- [Instructions to follow]
When you reach the line that contains "Viewport: 313px width, 469px height." in the data below, start reproducing lines exactly, and stop after the line that contains "This screenshot has height=650, width=1114.".

- [Data extract]
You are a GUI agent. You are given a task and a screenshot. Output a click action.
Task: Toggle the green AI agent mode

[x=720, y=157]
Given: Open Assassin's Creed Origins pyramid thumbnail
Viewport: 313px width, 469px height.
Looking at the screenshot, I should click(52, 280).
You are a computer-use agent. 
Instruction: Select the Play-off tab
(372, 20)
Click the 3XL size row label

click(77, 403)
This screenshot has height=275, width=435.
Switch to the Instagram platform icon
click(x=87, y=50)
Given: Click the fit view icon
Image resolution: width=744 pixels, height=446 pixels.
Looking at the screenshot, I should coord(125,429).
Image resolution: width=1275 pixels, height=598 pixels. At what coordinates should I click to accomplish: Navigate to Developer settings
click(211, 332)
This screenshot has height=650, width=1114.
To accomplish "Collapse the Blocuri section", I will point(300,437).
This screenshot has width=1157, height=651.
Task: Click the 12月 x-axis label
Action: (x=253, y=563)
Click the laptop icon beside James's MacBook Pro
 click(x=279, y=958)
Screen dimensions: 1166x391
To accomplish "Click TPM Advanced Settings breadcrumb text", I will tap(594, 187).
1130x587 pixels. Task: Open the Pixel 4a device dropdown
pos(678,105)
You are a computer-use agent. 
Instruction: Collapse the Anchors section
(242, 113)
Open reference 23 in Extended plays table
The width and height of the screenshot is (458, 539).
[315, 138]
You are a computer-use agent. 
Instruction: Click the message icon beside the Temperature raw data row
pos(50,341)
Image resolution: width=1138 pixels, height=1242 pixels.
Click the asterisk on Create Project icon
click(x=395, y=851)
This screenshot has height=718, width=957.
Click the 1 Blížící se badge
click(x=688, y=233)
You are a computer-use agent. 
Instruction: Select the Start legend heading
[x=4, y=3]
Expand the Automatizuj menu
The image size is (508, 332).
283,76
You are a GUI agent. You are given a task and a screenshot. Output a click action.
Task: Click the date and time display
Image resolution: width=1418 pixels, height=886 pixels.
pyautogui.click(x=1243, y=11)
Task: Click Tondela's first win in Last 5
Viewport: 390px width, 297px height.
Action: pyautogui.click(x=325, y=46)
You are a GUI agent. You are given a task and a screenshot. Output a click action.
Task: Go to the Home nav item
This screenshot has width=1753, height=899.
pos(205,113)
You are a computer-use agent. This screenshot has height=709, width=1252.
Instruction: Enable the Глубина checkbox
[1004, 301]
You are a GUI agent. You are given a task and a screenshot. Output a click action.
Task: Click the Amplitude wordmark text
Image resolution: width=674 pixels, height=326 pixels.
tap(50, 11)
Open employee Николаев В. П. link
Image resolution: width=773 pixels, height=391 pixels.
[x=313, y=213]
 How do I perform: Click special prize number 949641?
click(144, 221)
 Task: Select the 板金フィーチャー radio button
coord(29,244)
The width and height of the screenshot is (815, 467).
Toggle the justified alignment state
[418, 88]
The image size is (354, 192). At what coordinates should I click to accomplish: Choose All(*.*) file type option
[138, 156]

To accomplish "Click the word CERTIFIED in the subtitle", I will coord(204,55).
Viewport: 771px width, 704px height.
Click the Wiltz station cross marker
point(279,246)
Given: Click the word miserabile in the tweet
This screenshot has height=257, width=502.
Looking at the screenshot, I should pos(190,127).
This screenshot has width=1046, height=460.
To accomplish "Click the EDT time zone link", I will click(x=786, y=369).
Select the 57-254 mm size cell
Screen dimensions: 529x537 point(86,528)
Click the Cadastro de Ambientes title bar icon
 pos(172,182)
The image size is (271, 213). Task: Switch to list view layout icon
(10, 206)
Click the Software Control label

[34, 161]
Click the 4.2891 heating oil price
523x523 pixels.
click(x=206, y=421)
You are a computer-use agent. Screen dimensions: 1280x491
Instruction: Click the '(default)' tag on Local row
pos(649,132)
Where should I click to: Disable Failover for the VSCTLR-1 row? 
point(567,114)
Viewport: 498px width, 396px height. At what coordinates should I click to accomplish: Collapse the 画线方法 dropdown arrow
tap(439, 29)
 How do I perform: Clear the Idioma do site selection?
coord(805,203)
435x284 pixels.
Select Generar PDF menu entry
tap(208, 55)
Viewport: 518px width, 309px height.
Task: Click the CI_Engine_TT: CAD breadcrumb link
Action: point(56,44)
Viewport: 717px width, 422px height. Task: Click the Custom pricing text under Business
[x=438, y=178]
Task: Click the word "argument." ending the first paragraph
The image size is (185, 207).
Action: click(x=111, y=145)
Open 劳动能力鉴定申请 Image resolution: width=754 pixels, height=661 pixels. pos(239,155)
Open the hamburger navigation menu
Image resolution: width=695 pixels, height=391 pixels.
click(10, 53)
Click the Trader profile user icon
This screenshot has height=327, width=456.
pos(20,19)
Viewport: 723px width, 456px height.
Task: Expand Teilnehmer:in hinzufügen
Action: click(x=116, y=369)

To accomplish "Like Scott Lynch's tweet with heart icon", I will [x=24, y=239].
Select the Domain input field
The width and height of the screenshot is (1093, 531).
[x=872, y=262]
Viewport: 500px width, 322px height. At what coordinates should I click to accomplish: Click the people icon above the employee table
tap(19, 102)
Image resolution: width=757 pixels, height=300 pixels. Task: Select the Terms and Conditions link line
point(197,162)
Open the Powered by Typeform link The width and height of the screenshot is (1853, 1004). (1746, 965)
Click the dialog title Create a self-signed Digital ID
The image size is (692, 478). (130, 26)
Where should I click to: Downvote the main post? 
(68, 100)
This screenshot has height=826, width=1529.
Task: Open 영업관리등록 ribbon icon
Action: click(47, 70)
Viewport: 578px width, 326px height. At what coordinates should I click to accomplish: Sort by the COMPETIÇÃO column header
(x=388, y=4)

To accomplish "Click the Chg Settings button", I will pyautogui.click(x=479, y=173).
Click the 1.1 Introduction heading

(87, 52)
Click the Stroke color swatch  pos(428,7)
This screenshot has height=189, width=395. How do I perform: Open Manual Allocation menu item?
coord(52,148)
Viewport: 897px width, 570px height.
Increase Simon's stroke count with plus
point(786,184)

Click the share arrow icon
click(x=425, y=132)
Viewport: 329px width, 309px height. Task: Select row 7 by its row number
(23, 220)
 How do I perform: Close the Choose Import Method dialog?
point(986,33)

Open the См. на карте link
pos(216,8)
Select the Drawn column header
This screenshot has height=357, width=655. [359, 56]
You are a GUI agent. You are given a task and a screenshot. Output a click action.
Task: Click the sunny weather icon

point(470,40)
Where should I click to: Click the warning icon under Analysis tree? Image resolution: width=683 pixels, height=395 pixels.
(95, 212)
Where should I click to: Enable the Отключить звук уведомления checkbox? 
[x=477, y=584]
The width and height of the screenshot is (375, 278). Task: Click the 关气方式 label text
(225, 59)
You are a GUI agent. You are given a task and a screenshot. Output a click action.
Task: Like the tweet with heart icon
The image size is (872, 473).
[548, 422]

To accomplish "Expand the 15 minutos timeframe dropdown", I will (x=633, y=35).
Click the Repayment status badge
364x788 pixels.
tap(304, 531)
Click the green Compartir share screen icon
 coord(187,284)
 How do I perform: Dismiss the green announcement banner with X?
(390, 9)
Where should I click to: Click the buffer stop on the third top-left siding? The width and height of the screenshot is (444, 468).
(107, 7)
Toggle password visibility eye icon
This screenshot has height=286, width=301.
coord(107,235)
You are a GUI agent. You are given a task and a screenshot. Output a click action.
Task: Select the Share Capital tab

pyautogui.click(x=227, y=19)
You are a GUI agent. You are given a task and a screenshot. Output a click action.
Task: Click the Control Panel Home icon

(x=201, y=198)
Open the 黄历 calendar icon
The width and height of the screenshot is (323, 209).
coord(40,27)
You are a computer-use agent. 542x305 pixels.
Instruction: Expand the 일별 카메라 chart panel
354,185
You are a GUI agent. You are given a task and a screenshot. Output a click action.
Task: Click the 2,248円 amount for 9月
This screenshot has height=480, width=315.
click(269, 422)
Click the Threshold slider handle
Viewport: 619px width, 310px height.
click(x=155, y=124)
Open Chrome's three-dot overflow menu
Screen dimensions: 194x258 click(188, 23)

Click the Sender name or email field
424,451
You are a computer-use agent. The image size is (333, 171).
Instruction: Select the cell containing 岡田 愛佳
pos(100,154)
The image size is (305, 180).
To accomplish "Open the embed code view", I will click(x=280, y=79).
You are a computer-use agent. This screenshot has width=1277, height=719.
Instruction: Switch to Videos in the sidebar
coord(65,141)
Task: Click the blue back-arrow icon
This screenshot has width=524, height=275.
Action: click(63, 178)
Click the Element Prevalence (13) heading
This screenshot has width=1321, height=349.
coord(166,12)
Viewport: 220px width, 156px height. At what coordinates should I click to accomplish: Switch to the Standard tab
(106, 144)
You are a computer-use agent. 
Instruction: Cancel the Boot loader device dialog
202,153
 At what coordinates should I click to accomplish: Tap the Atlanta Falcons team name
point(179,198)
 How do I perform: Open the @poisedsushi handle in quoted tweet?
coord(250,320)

- [Response to the exercise]
Viewport: 313px width, 469px height.
Looking at the screenshot, I should click(52, 280).
You are a computer-use agent. 
Instruction: Select the Play-off tab
(372, 20)
Click the 3XL size row label

click(77, 403)
This screenshot has height=275, width=435.
Switch to the Instagram platform icon
click(x=87, y=50)
Given: Click the fit view icon
Image resolution: width=744 pixels, height=446 pixels.
Looking at the screenshot, I should coord(125,429).
Image resolution: width=1275 pixels, height=598 pixels. At what coordinates should I click to accomplish: Navigate to Developer settings
click(211, 332)
This screenshot has height=650, width=1114.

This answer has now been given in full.